AIM OF THE EXERCISE:
Gather every line in the records below that contains the string "This", matching case exactly, and copy each of those lines.

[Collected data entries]
++++++++++

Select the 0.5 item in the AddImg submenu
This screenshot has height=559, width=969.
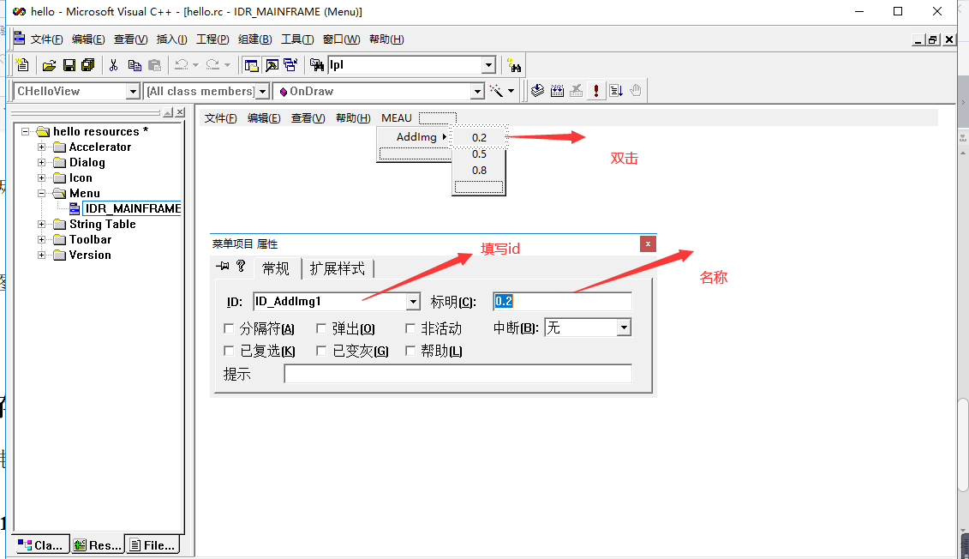pyautogui.click(x=477, y=153)
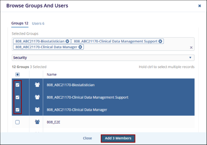Select the 808_E2E group row
207x145 pixels.
coord(104,122)
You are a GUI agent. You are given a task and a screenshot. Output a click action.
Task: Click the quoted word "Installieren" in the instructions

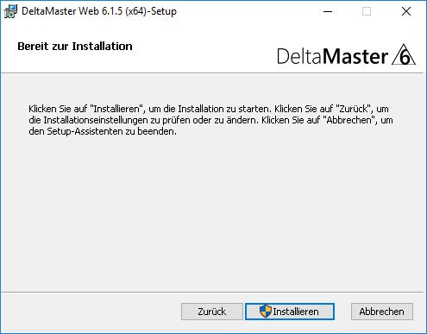click(x=116, y=109)
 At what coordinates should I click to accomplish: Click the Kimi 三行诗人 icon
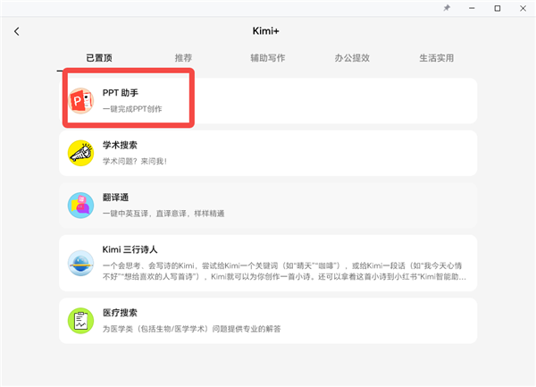pyautogui.click(x=81, y=264)
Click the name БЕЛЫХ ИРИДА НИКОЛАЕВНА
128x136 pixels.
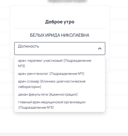(60, 35)
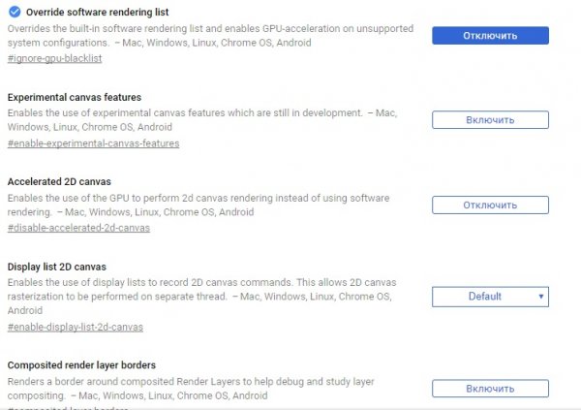Follow the #enable-display-list-2d-canvas link
This screenshot has height=410, width=581.
[75, 328]
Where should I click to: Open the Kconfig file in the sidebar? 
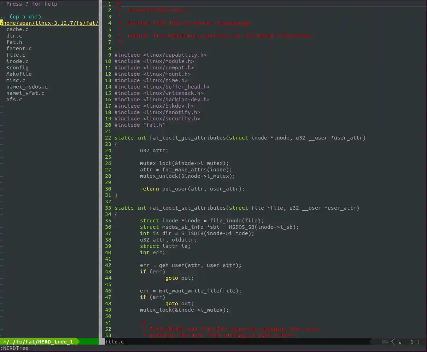tap(17, 68)
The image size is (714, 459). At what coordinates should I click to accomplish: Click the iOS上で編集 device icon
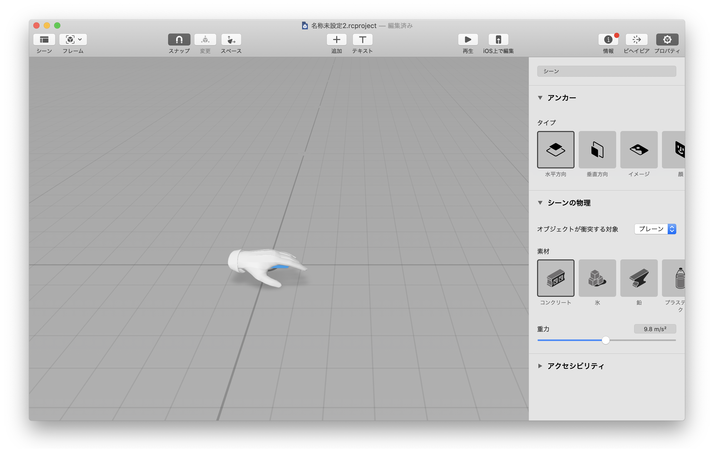click(498, 40)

++++++++++

ANSWER FOR THE TASK:
This screenshot has height=559, width=969.
This screenshot has height=410, width=581.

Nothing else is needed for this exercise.